[Task prompt] In the records below, find the line containing "Click the 0.022% percentage value", then copy that line and all lines after it, exactly, omitting every picture.

[Supplied records]
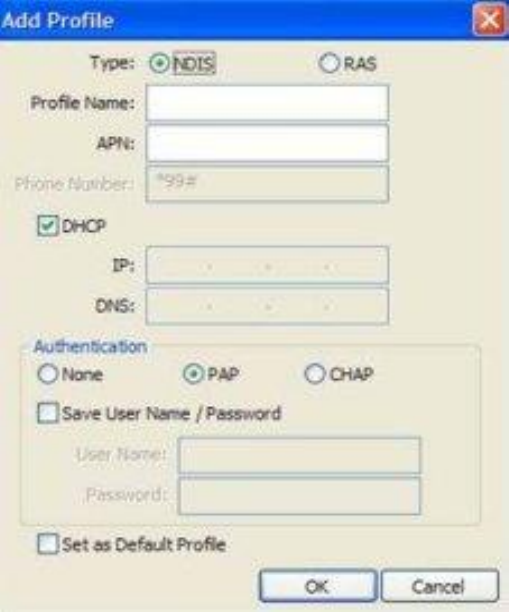Click the Password input field
The width and height of the screenshot is (509, 612).
299,496
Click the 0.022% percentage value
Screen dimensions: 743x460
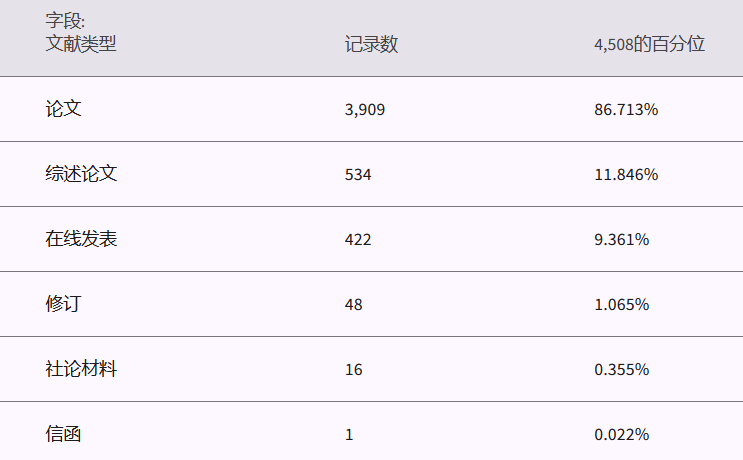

[Output for this task]
Click the 0.022% percentage value
Screen dimensions: 743x460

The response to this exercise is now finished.